My thoughts were all over the place watching Dwayne speak so bravely about his emotions. He addressed the heavy guilt of moving forward when the men who became your brothers are left behind. Makes you feel almost guilty for being free. Makes you want freedom for them so bad that it hurts sometimes to know that they are still Inside going through what only someone who has been Inside knows. And these feelings aren't orderly or convenient; they sneak up on you when you least expect it. They arrive much like time does—stealing up on us as lines appear on our faces, lines we resist with everything we have. Prison halls and cellblocks are defined by hard lines, and they are resisted purely through the strength of the human will.

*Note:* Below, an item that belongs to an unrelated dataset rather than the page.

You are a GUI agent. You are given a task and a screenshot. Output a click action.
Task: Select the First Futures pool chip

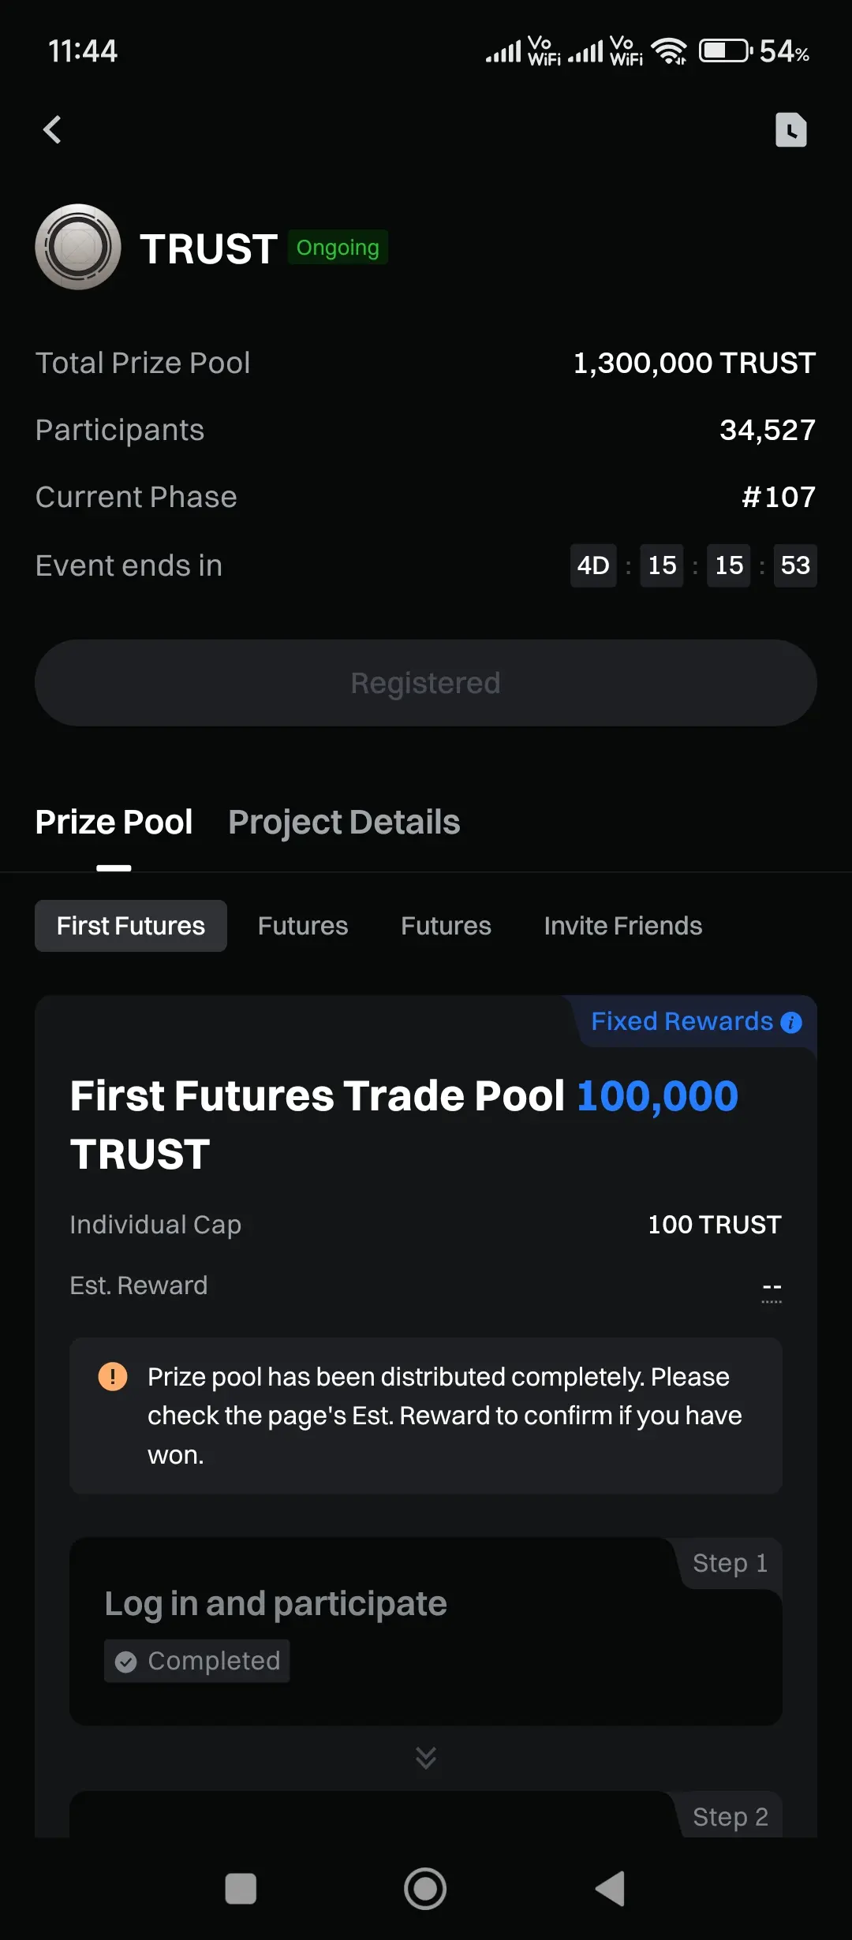tap(131, 926)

Dwayne talks about crossing a literal line just to get a book, a risk the audience might not fully comprehend. He was risking what little autonomy he had in a place that strips your humanity upon entry. Going to segregation—the hole—is something no one can truly understand unless they have lived it. Just the memory of it is wild. You are surrounded by officers, placed in handcuffs, and marched down the tier as every single eye watches the show. Every person watching knows the potential violence that can erupt at any second during those movements. Every eye knows that each trip to the hole is a sort of goodbye. No one comes out of segregation the same. Some never come out at all, choosing suicide as their only escape. It is called the hole for a reason: each trip opens a void in your heart and mind. How deep that void goes depends on the person.

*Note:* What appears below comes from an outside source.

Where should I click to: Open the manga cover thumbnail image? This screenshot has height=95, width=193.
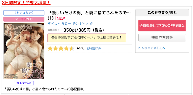coord(24,51)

March Forth speaks to the reality of living with those holes—trying to heal while navigating a full life on the outside. Because life doesn’t slow down to let you acclimate to a world that did its best to leave you behind. You are constantly left: left by the time you lost while Inside while the world moved forward; left by the relationships that vanished when you disappeared from lives that kept on going; left behind because leaving others behind means a part of you is abandoned, too. Alone is how you feel when those holes begin to suppurate. Emotions tumble into one another, and your thoughts whirl as you try to find your footing in a world that cannot possibly understand you. Going to prison as a child and coming out a healthy man is an almost impossible feat. Prison is simply not a place of healing.
The film forced me to examine what healing looks like for me as I watched Dwayne fight for his own version of it. Hearing him talk about crying, weeping, and learning to sit comfortably with his emotions was an incredible thing to see on a movie theater screen. Dwayne is a brilliant storyteller, yet March Forth never feels performative. It caught him at a specific junction in his life where the truth simply could not be hidden.
The film made me realize I am still trying to make sense of the emotional chaos that closes in on me at some of the most unexpected times. Ironically, most of the time, it is pure joy that overwhelms me. Joy at being free after so many years of unfreedom. Gratitude for the beautiful opportunities I have been given. Yet, feeling overwhelmed is uncomfortable, even terrifying. Anything that brings tears makes me uneasy—even happiness. Being less than a year removed from a quarter-century Inside, I am still trying to find the emotional equilibrium I need to survive out here.
Maybe true freedom doesn’t exist once you have been to prison. Or maybe, just maybe, freedom will finally come when I stop searching for it.